GUI Sync stuck at 0 or freezes

wobblewoo · March 6, 2022, 12:39pm

I’m on 1.2.11 on Ubuntu 20.04.4 and i spotted my frming had stopped.

When i try and start the GUI again it either stays ay zero or freezes.

Ive tried moving the blockchain_v1_mainnet.sqlite file out of the db folder and that causes it to work and start syncing from 0 again. But if i then move it back, i get the same problem.

Im fearing a db corruption and a total resync. Can anyone help?

scottmasterton · March 6, 2022, 1:00pm

I had the same issue about 10 days ago, using 1.2.11, pc crashed and when I brought it back up, it was showing 0,. I tried various things to sort it but nothing worked and my conclusion was the database was corrupted. I had to resync from 0, took about 3-4 days. Back up and farming now.

seymour.krelborn · March 6, 2022, 1:13pm

Whenever I shut down the GUI (usually for a re-boot), I always make a copy of .chia\~

I never ran into blockchain corruption. But since I have a copy of the blockchain, while in good working order, then, if I should get a blue-screen-of-death (or anything else that does not gracefully shut down the GUI, resulting in db corruption), I will not have to sync from 0. I will copy back the blockchain file, and it should sync from that point (never tested it, because I never had corruption – but it should work).

And of course my copy goes on a different physical disk.

Jacek · March 6, 2022, 4:27pm

It looks like your blockchain db is corrupted. You can download blockchain db either from
https://elysiumpool.com/bootstrap/
or
https://www.chia-database.com/
This will get you started in a couple of hours.

ASPAN · March 6, 2022, 6:43pm

Been having the same issues on Windows. Also occurs to databases on HDD, SDD & NMVe. Replacing the databases with a previous copy resolves the issue so have been taking copies from other machines.

I put it down to database corruption and believe it is due to the size of the database is struggling. Hoping new version resolving this issue comes soon.
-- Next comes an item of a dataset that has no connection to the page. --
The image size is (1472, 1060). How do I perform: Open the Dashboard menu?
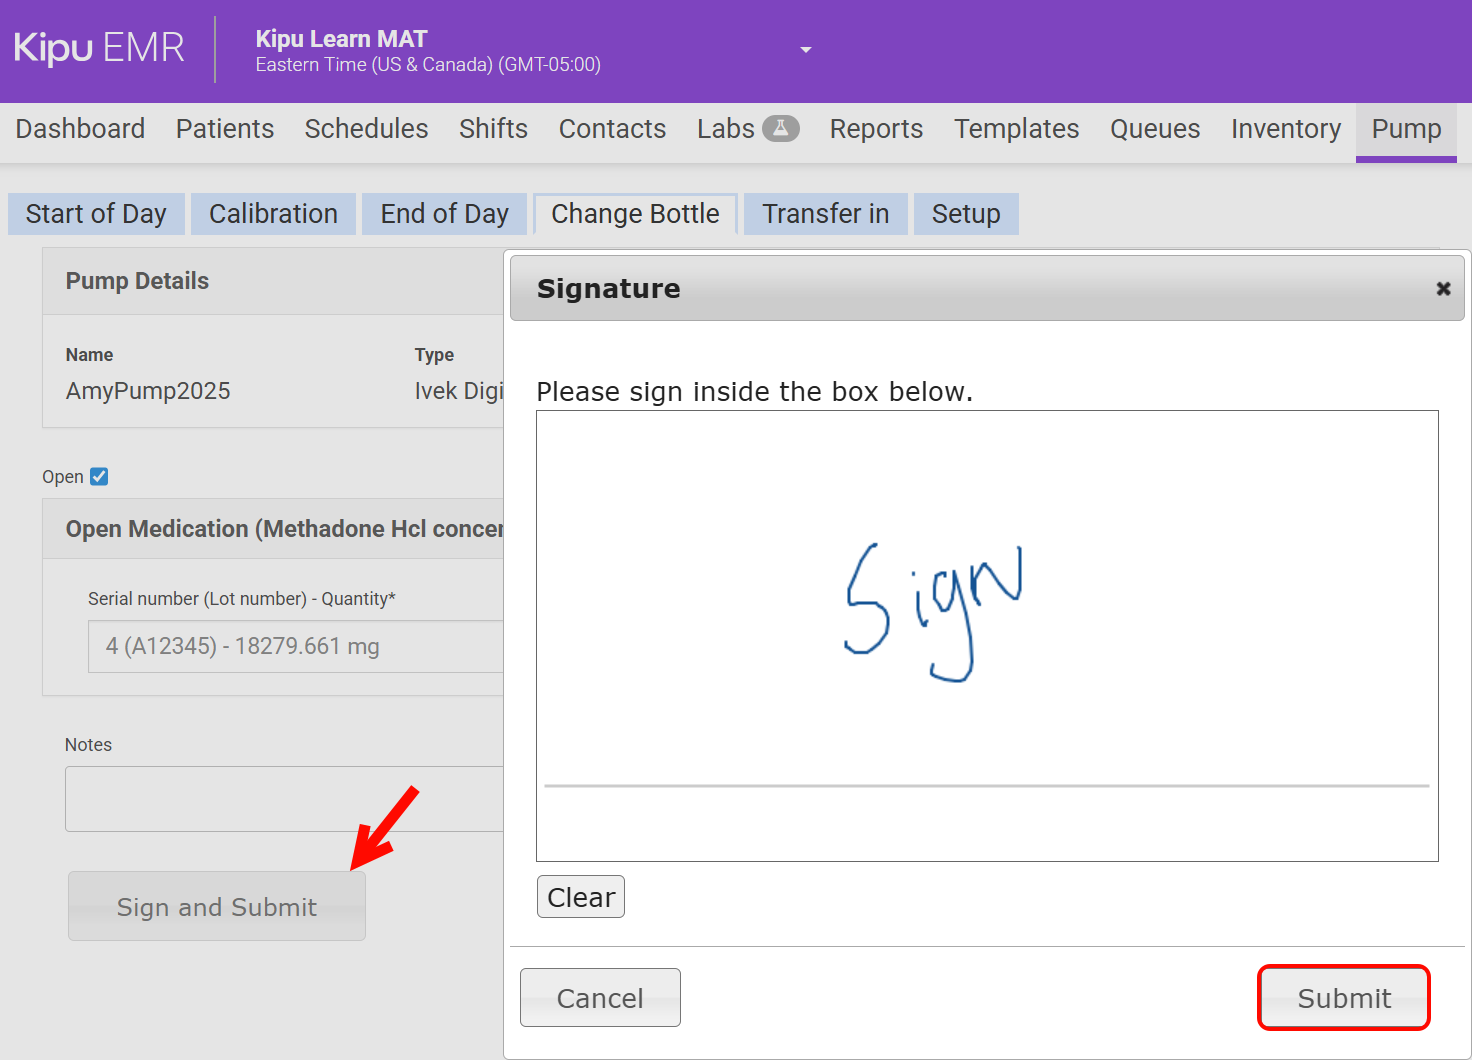tap(80, 129)
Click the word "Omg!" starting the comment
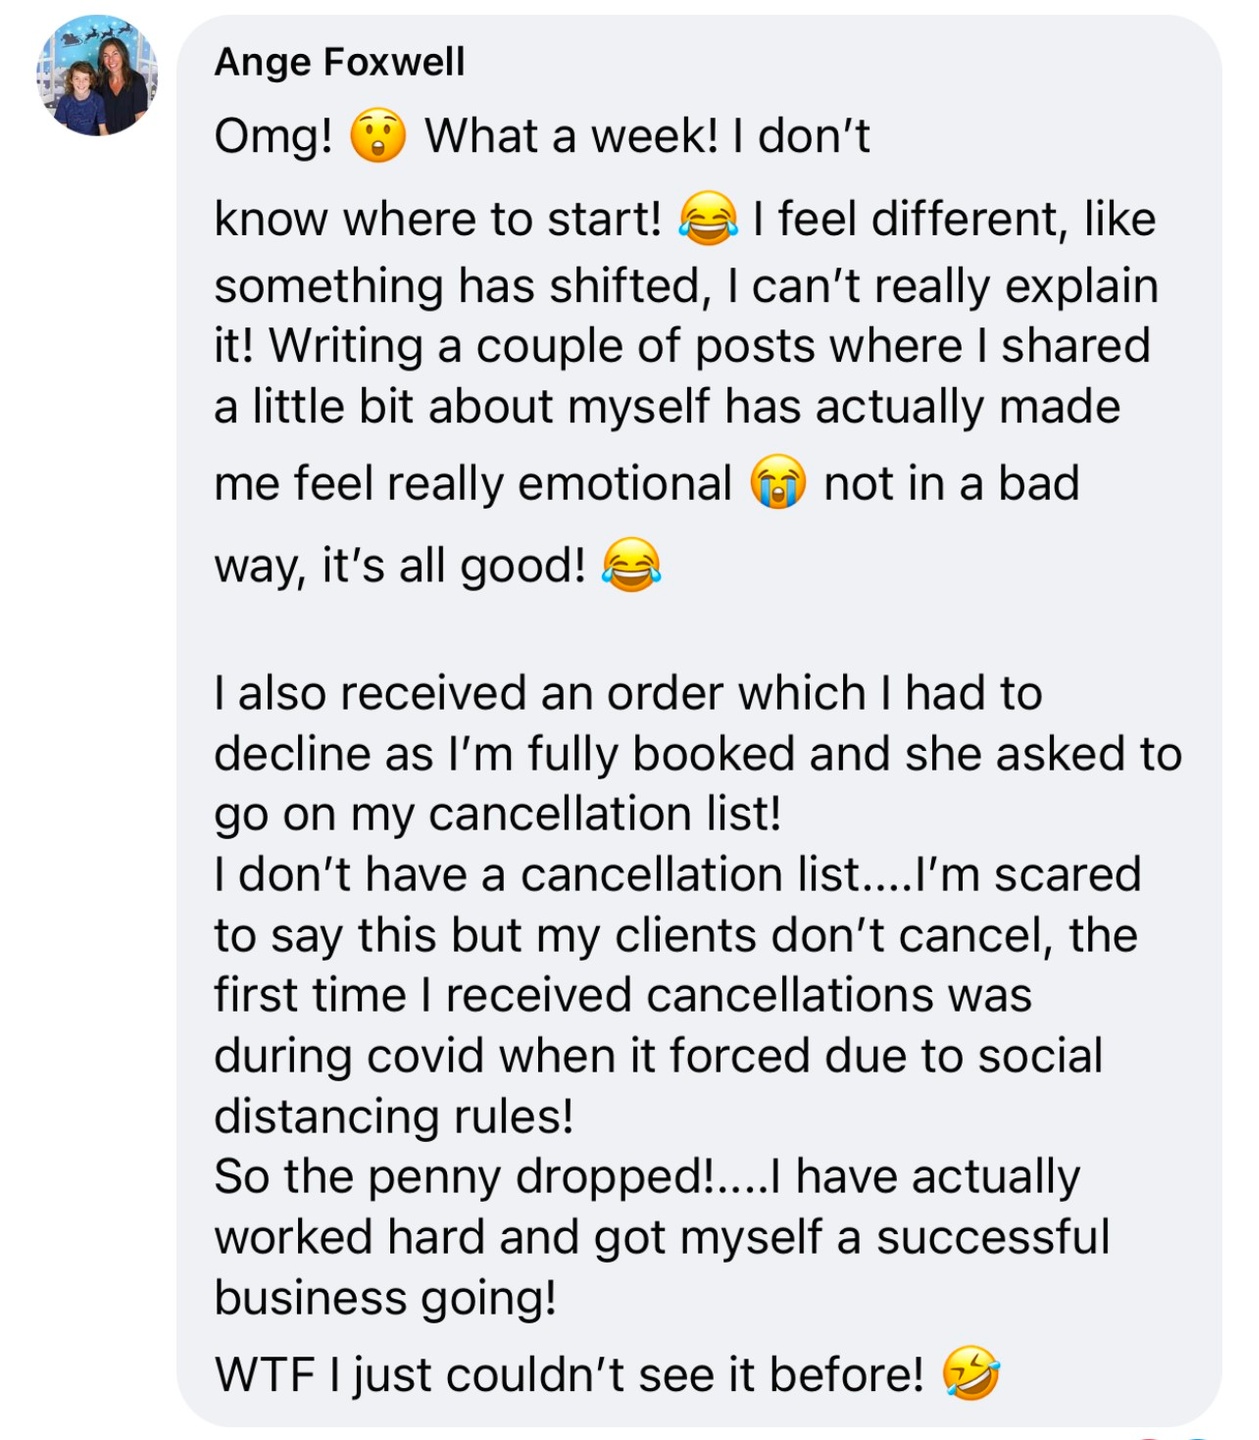The image size is (1259, 1440). pos(273,137)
Jacek · March 6, 2022, 8:53pm

db corruptions happen usually when there is a catastrophic shutdown during the db write, so just partial data are being written (and db doesn’t have transaction history - e.g., sqlite). This can happen either when there is a power failure during a db write, or due to a forced process shutdown that writes to a db. Chia is not properly handling shutdowns, as sometimes the start_full_node process (that handles blockchain db) is not being stopped when UI goes away. A reboot at such time can cause db corruption.

KryptoMine · March 6, 2022, 10:33pm

Nice information! I have had that: “A reboot at such time can cause db corruption.” already. What can be done to fix this?

Jacek · March 6, 2022, 11:22pm

As long as Chia is not going to fix it, not much. It is a serious bug, but affects us farmers, not really the network or Chia directly.

When you shut down chia, you should monitor start_full_node processes, and hope that they will exit. Also, you can check your blockchain db folder (when those processes exit, there should be only two sqlite files there (the main db and related peers db), as *wal, *shm are temp files). I check for those start_full_node processes and usually give them a minute or so, and just kill the main one, if it still lingers. Actually, the process that hangs is the main start_full_node (the controller), the other ones are usually just lingering there waiting to crunch blocks).

UPDATE:
Actually, thinking more about what you have asked for.

It is a bug, of course. However, db writes are only happening when blocks are being processed (peer servicing is just db reads, I think). Potentially, you could unplug the Ethernet cable, that would basically stop block processing, and in a few seconds (10 ?), that process would be done with db writes, so safe to kill.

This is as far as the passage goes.